The most aggressive model would have ads dominating the front of the uniform jersey, as in the English Premier League. It could be even more lucrative. Manchester United gets $36.2 million from Aon. It's more likely the league would not take such a radical step. Still, it's looking more and more likely that NBA teams will follow their European counterparts.

How would the Nets vote on such a proposal. Likely, yes. Brett Yormark told SBJ a cuple of months ago that he was in favor of the proposal. "It’s a league decision, but as someone who spent seven years at NASCAR, I know the value of putting a brand on the playing field and the uniform, so it is certainly something I would support," he said.

Indeed, the Nets were the first team to sell ads on practice jerseys, selling the rights to PNY, the designer and manufacturer of memory upgrade products along with the naming rights for the Nets training facility.

Prokhorov?

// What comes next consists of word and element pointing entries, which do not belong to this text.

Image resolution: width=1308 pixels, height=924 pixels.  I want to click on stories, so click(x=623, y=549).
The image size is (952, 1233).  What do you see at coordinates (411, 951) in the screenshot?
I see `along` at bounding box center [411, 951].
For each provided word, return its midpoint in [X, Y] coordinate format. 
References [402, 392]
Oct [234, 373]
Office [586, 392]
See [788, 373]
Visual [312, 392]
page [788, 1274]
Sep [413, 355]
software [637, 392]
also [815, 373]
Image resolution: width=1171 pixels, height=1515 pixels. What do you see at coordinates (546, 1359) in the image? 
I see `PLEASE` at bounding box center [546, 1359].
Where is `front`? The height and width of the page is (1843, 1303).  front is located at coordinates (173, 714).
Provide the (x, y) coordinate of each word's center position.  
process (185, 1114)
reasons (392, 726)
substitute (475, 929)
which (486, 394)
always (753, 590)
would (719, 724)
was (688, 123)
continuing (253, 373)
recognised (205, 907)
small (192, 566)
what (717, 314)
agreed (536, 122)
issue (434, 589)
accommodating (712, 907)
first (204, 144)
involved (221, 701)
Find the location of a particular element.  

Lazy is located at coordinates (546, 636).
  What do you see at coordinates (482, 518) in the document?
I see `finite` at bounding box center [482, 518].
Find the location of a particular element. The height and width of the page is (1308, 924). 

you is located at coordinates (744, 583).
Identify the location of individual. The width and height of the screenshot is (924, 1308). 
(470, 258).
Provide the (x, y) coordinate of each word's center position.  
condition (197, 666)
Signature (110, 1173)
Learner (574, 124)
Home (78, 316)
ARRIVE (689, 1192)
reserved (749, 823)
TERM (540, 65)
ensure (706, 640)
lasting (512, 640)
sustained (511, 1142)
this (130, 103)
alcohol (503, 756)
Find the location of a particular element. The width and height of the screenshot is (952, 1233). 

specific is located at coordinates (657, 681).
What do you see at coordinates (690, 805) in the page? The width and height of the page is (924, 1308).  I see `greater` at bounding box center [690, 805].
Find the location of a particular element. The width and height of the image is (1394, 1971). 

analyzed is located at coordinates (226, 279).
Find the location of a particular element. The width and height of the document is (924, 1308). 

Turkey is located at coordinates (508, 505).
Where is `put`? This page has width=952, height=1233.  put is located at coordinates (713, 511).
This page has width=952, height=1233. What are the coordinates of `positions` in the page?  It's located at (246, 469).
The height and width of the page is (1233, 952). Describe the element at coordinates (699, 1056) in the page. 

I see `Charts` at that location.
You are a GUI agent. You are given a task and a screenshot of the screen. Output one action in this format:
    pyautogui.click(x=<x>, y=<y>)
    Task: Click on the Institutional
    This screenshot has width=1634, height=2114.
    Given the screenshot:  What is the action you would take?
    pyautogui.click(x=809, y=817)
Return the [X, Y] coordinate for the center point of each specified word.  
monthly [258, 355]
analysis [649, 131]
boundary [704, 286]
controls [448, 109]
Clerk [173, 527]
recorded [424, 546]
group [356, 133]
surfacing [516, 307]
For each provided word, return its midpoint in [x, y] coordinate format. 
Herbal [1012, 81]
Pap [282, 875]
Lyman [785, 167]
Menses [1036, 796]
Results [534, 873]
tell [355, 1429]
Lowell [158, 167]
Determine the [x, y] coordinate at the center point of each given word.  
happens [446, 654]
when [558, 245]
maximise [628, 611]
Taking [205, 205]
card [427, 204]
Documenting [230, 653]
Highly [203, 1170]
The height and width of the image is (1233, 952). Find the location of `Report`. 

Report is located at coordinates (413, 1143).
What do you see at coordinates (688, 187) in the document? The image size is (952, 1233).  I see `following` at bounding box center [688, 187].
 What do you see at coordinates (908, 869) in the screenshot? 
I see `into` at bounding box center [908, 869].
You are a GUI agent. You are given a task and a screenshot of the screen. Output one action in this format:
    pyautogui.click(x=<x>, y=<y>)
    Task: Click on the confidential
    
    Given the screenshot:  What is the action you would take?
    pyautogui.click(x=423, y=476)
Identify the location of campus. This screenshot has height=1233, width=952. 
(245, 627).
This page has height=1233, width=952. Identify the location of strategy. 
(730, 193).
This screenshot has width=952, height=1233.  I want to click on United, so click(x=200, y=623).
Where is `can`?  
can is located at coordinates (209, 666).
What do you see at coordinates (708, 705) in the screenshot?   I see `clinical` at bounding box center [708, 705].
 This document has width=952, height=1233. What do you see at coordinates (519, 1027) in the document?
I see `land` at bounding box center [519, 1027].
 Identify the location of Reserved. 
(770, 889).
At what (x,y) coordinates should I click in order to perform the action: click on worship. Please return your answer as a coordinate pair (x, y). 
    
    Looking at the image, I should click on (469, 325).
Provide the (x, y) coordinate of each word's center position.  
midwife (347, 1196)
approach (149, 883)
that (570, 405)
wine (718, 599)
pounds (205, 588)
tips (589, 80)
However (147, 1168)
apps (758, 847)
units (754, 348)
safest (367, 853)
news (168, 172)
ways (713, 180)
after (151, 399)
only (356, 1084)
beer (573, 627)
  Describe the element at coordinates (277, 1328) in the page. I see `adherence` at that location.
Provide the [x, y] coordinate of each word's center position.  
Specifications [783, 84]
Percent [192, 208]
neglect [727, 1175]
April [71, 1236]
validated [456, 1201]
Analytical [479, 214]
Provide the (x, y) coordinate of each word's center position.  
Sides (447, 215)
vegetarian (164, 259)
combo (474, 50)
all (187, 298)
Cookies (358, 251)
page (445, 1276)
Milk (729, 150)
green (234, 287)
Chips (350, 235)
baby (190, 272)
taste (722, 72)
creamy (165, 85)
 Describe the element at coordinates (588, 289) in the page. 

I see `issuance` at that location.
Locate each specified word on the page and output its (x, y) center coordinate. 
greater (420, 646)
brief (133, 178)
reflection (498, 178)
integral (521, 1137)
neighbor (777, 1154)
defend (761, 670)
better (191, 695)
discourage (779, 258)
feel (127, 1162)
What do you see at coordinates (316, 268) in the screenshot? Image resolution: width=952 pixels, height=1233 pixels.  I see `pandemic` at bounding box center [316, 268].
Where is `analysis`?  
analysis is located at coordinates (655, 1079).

He's also likely in favor., but not for the most aggressive model. CSKA Moscow has sold small ads on its jerseys for years.

Bad Joke, NBA Store

The Nets new #hellobrooklyn jerseys sold out quickly, but the NBA Store is not showing the Brooklyns any respect. if you go to the Nets page at the online store, you'll see a link for "New Arrivals". All that's offered are "Brooklyn Nets Floor Mats" with links to the product. The links are fake and go back to store's main page.

Some discipline is in order.

The Defector

Marivic Lardizabal was for five years a top aide at the Garden, rising to the role of manager, basketball adminstration and team travel, after being executive assistant to Donnie Walsh. Not long ago, she made the switch, leaving the Knicks for the Nets, where her title is Manager of Basketball Operations and Executive Assistant to Billy King. Oh, the stories she could tell.

Final Note - What Could Wrong?

The default position among diehard Nets fans has been that Deron Williams won't stay, that Gerald Wallace is gone, the Nets won't keep their draft pick, that the Nets will walk into Barclays Center with no one and nothing.

It's possible, of course, but are things really that bad? Williams has said a lot of things, but in the last few weeks he has also said that there is a "possibility, a strong possibility" that he will stay with the Nets.

On Friday, he gave fans some hope when he spoke about his visit to Barclays Center. "It would be great to be a part of that first game (at the Barclays Center), that first team there, kind of start our own legacy in Brooklyn," Williams said. "So that’s definitely enticing. That’s definitely something I think about on a regular basis...:

"And I’ve always been confident in this organization. Even though I was opting out I always said that doesn’t mean I’m not re-signing with the Nets; and that still remains the same.’’

Williams also noted that he has sold his house outside San Diego and that his family likes living in New York, where he will stay, at least though free agency.

But beyond that, what pundits like to ignore is that Williams has a big financial incentive to stay., like $25 million. Most of that, of course, is in the fifth year, as it was for Dwight Howard before he signed an extension with the Magic. But Williams is not Howard. Williams is a person who doesn't like uncertainty, has a wife and four children (unlike Howard who has one but not the other). And does anyone think Howard has had second thoughts about changing his mind the morning of March 15?